- **Exercise brief**
Retype the following entries line for line, omitting the pictures from your answer.

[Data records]
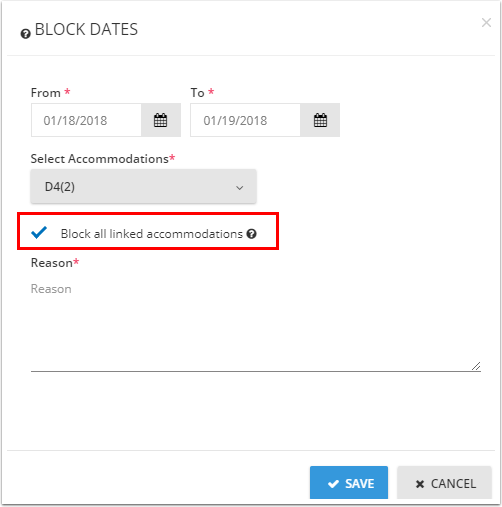502x507 pixels.
Task: Expand the D4(2) accommodations dropdown
Action: pyautogui.click(x=143, y=187)
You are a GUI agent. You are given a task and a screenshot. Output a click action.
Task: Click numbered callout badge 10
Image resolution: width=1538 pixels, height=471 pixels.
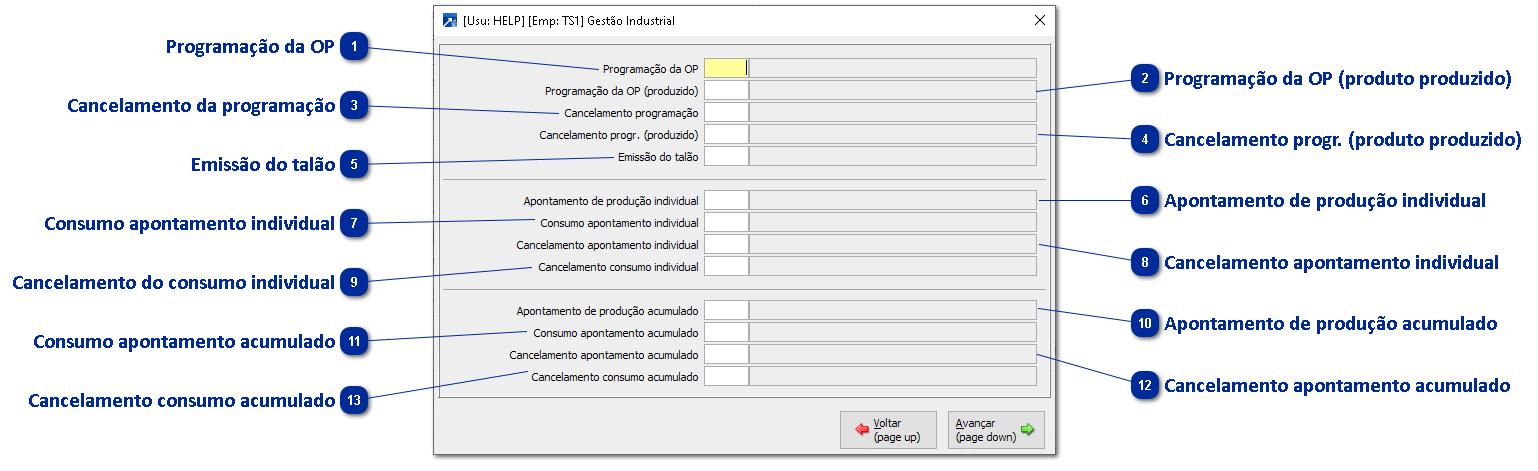click(1146, 324)
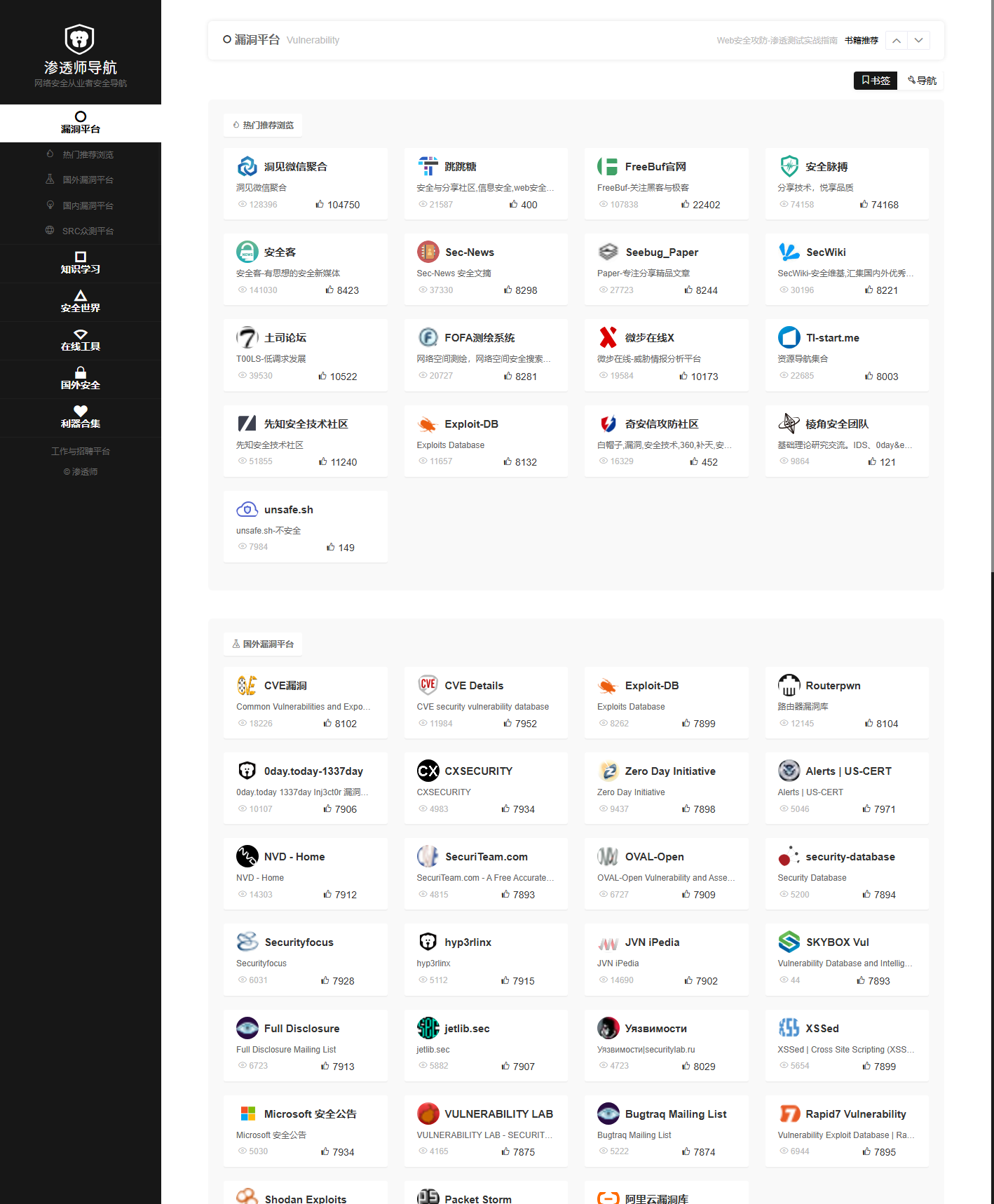Open the Zero Day Initiative link

669,771

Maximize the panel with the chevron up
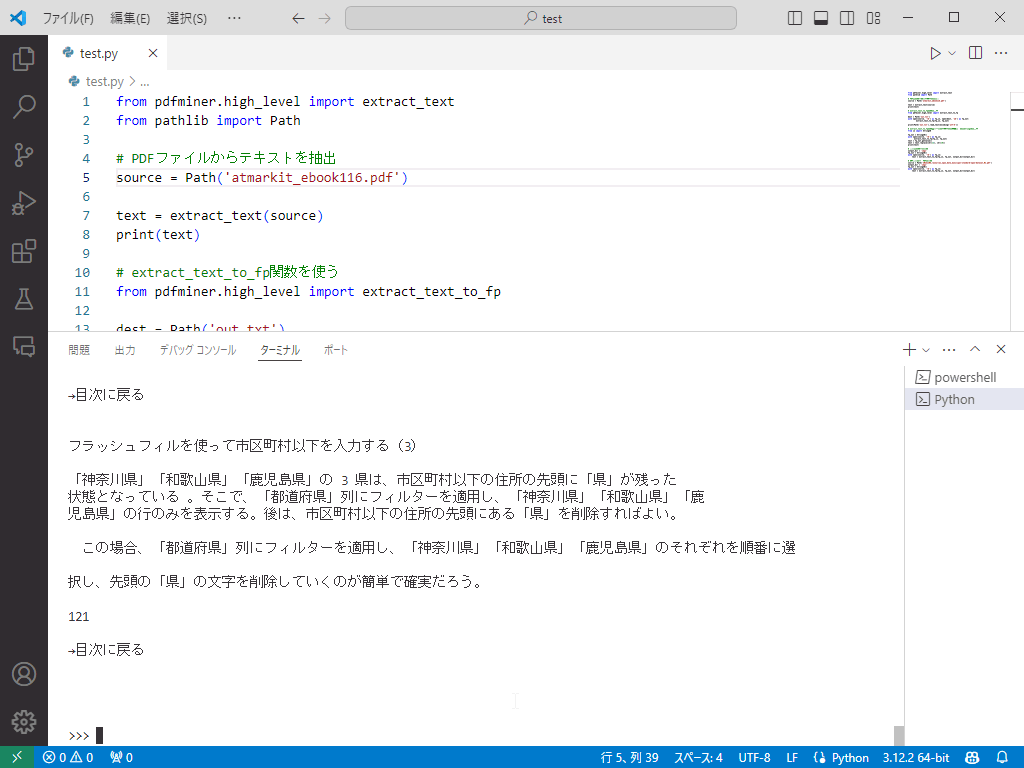(x=975, y=350)
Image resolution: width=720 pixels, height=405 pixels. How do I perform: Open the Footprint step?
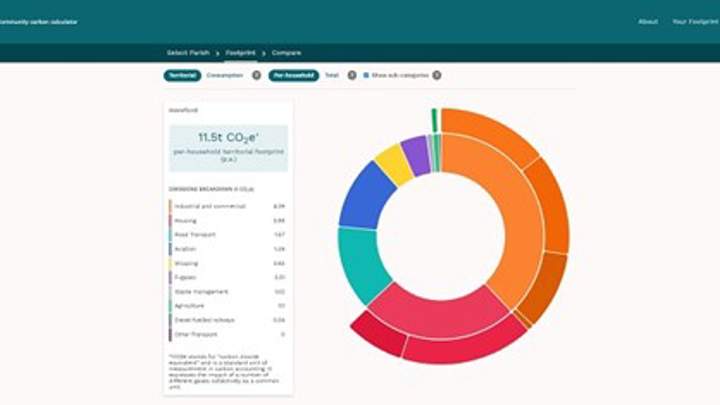[240, 52]
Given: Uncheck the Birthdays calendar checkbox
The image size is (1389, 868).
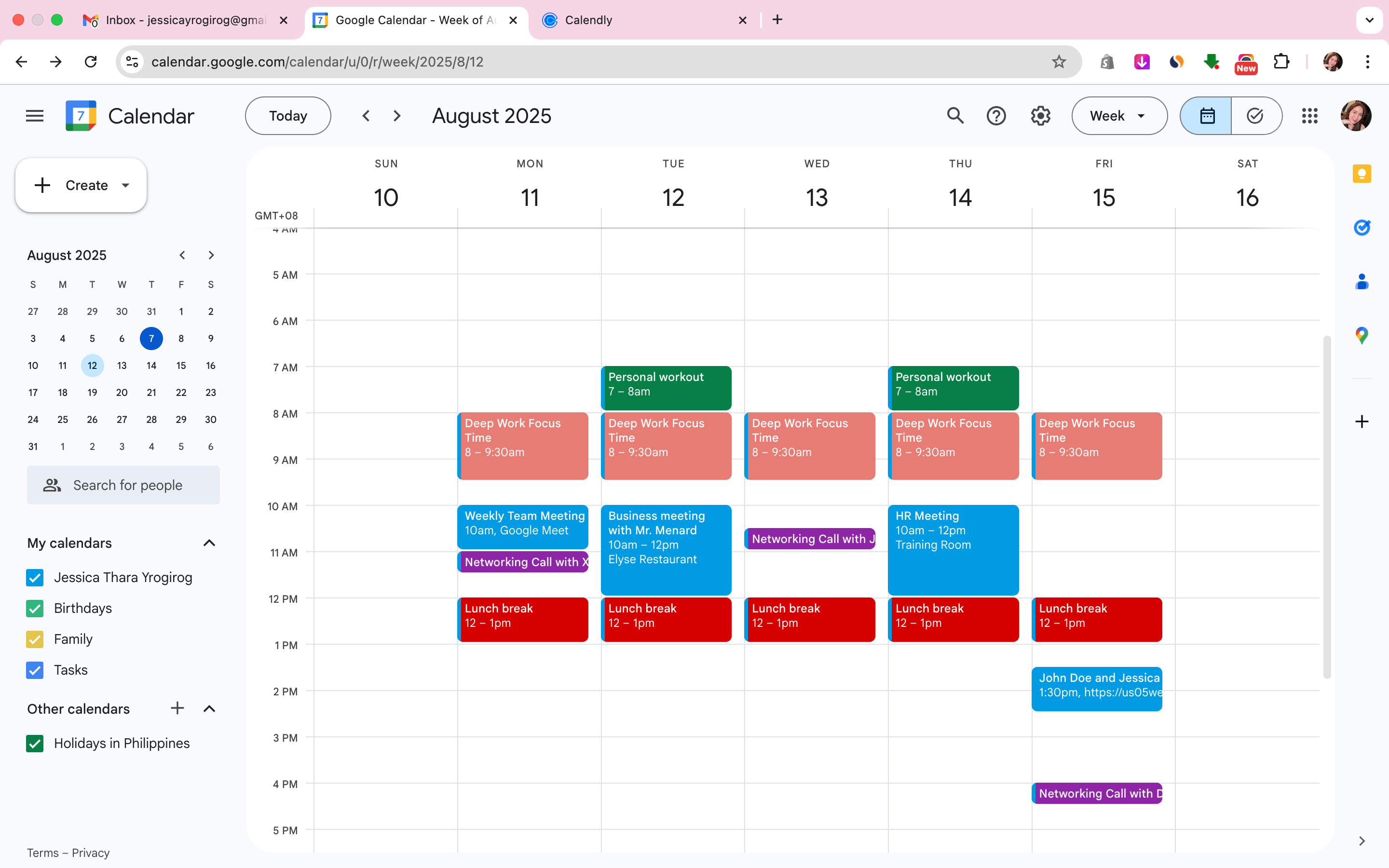Looking at the screenshot, I should point(35,609).
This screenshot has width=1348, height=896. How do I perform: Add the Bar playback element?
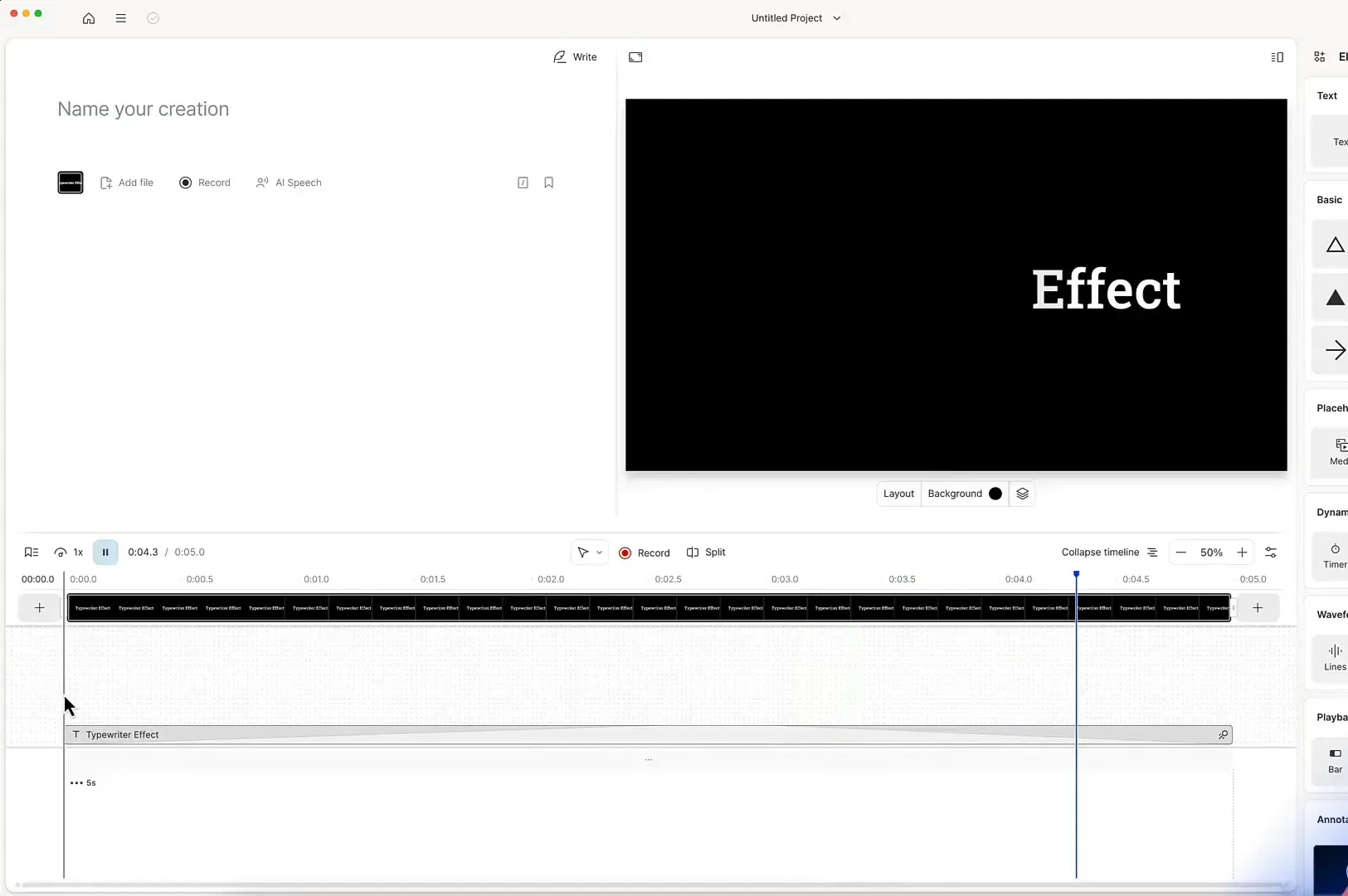point(1334,761)
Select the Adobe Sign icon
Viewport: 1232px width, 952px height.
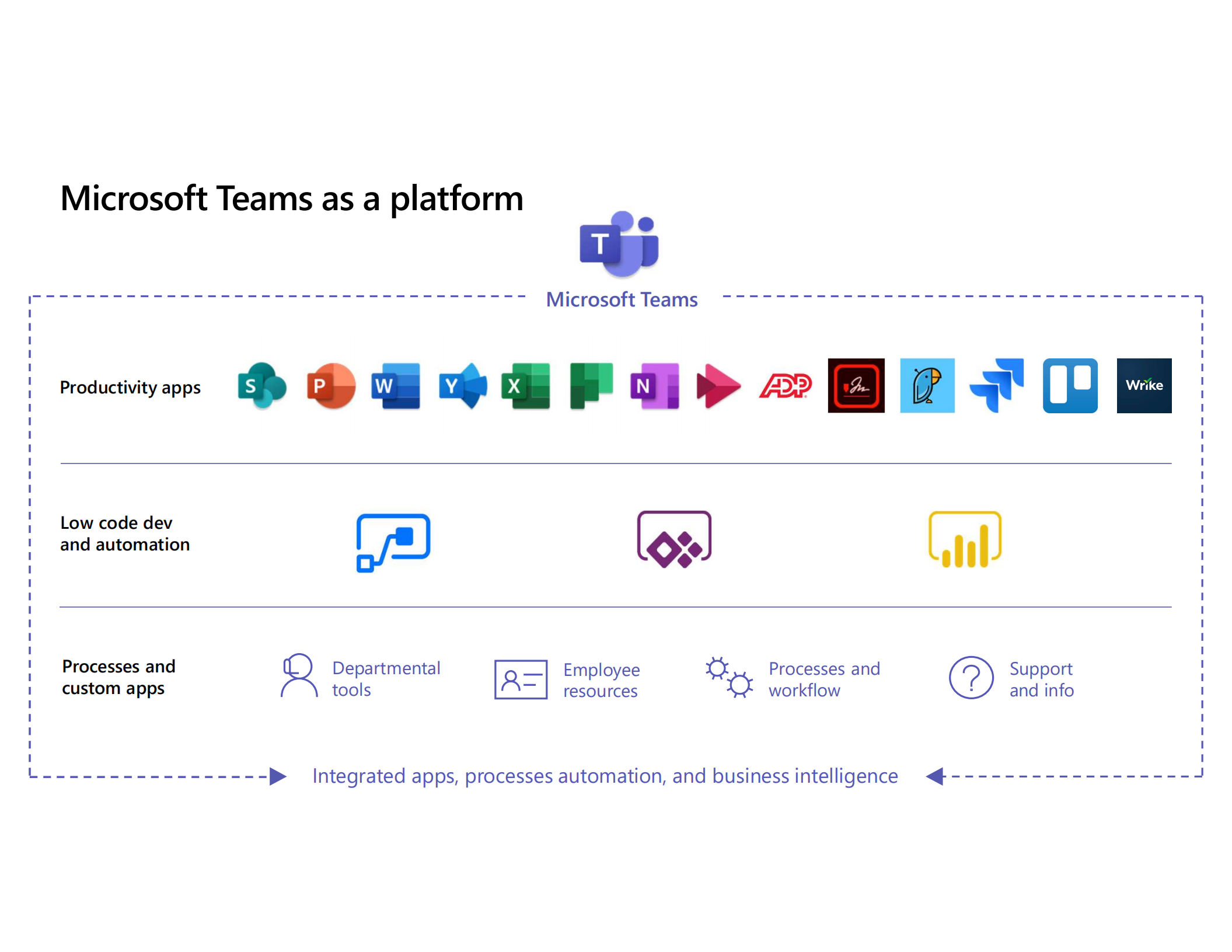[x=856, y=386]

- **Solution to this exercise**
502x507 pixels.
Task: Expand the D4(2) accommodations dropdown
Action: pyautogui.click(x=143, y=187)
You are a GUI agent. You are given a task and a screenshot. Output a click action.
Task: Click numbered callout badge 10
Image resolution: width=1538 pixels, height=471 pixels.
click(1146, 324)
Open the Zero Day Initiative link

669,771

Maximize the panel with the chevron up
(x=975, y=350)
Image resolution: width=720 pixels, height=405 pixels. How do I perform: Open the Footprint step?
[240, 52]
Given: Uncheck the Birthdays calendar checkbox
The image size is (1389, 868).
Looking at the screenshot, I should point(35,609).
This screenshot has width=1348, height=896. How do I perform: Add the Bar playback element?
point(1334,761)
Select the Adobe Sign icon
Viewport: 1232px width, 952px height.
[x=856, y=386]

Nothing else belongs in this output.